- Izzy Mein
Is BookTok the New Book Club?
Walk into any bookshop these days, and you will inevitably find a stand of books with a sign declaring ‘TikTok made me buy it!’ or ‘As seen on TikTok…’ displaying an array of aesthetically pleasing books which have gained traction on TikTok, or its reading-oriented branch dubbed ‘BookTok.’ Izzy Mein tells us more:
Artwork by Sophie Pywell (IG: @S.louise.pywell).
The BookTok phenomenon has completely reshaped the book industry over the last few years, leading many to declare it the saviour of publishing in an increasingly digital world. The hashtag itself has garnered over 100 billion views, and has become so popular that it is now largely self-aware, with many booktokers now posting videos evaluating whether books that gained viral fame on the platform are worth the hype or not. While there are TikToks dedicated to every possible genre and author, there is a certain kind of book which has become synonymous with the BookTok label. Light, romantic and easily digestible, the rom-com is alive and well in the world of BookTok.
With almost 3.5 billion views, the undisputed queen of BookTok is Colleen Hoover. Videos dedicated to ranking and reviewing her books get hundreds of thousands of views and she has become the main face of BookTok. Hoover writes romance novels, which in another era would have been tagged with the ‘chick-lit’ label, and like books often given that label, Hoover’s books can easily be dismissed as light, easy reading, but her numbers are serious business.

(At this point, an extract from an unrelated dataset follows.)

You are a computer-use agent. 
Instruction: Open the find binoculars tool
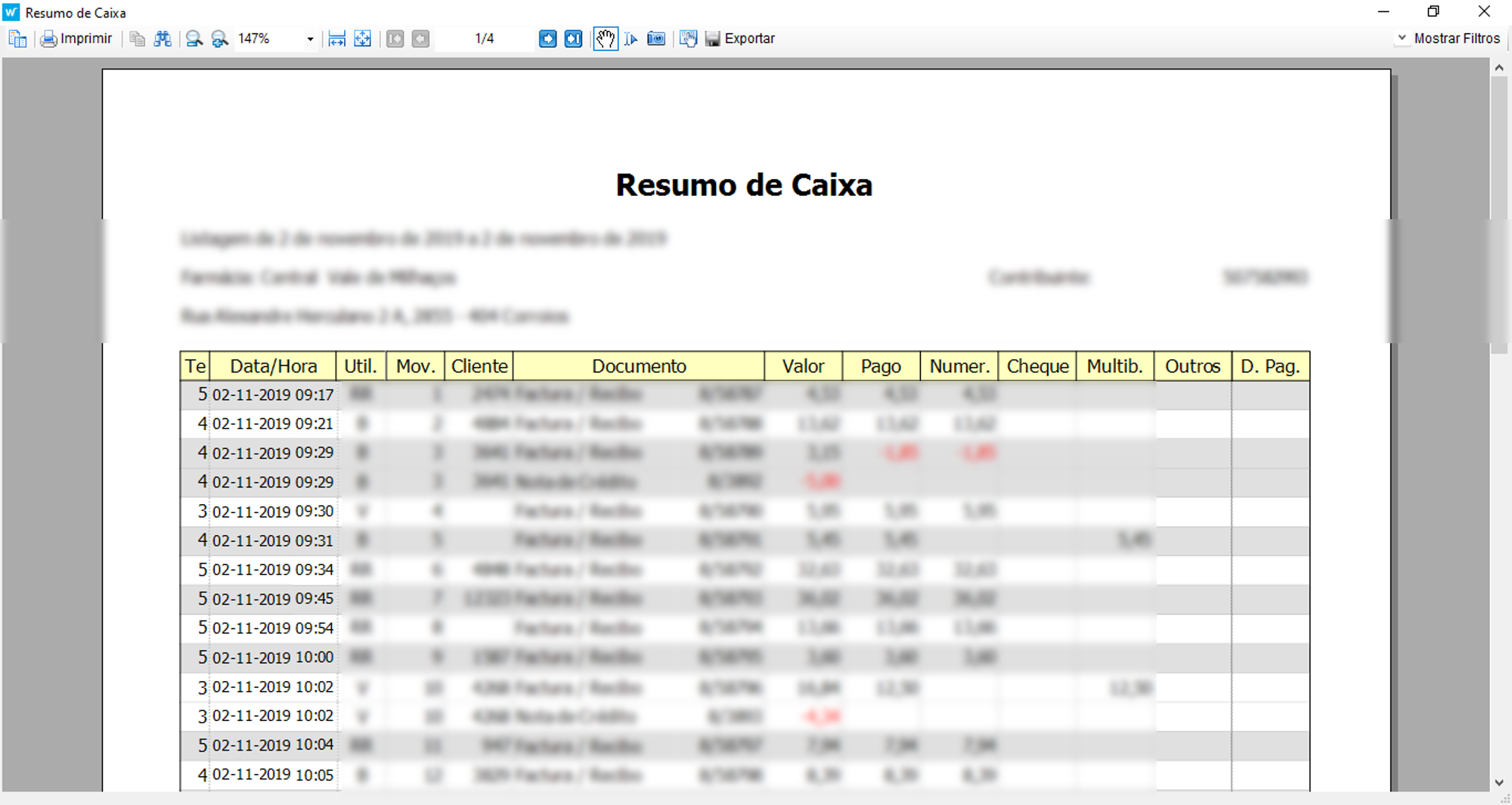(163, 39)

The BookTok effect is real. Her most famous novel, It Ends With Us was published in 2016, initially selling 21,000 copies. As of the end of 2022, it has sold more than 3.4 million. She released a sequel, It Starts with Us in October of last year and it quickly became the most pre-ordered book in the publisher’s history, and sold 800,000 copies in a single day.

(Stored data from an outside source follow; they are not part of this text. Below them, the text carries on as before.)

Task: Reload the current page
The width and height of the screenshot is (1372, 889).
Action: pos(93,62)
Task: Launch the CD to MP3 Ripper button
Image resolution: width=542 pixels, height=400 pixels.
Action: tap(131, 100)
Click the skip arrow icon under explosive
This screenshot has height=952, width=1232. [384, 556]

If Hoover is the new face of ‘chick-lit’, then another old-school publishing label, the ‘beach read’, has been reinvented by the woman who is perhaps second-in-line to the BookTok throne: Taylor Jenkins Reid. Reid’s alluring worlds and web of intertwined characters have also become hugely popular on the platform. The Seven Husbands of Evelyn Hugo, the story of a Golden Age Hollywood star in the mould of Elizabeth Taylor was first published in 2017, but as a result of its prominence on BookTok, sold half a million copies in 2022 alone. Quite apart from sales, it has already earned the honour of a Waterstones Hardback Special Edition, an accolade mostly reserved for long-established classics.
Another Reid favourite, Daisy Jones and the Six, which follows a Fleetwood-Mac style band in the 1970s, is the source text for a hotly anticipated TV series produced by Reese Witherspoon for Amazon Prime, while Evelyn Hugo and her 2021 novel Malibu Rising also have adaptations in the works. Perhaps it’s the easy real-world analogues for the figures in Reid’s books that makes them ripe for easy marketing, or maybe her characters’ glamourous worlds just provide good, old-fashioned escapism.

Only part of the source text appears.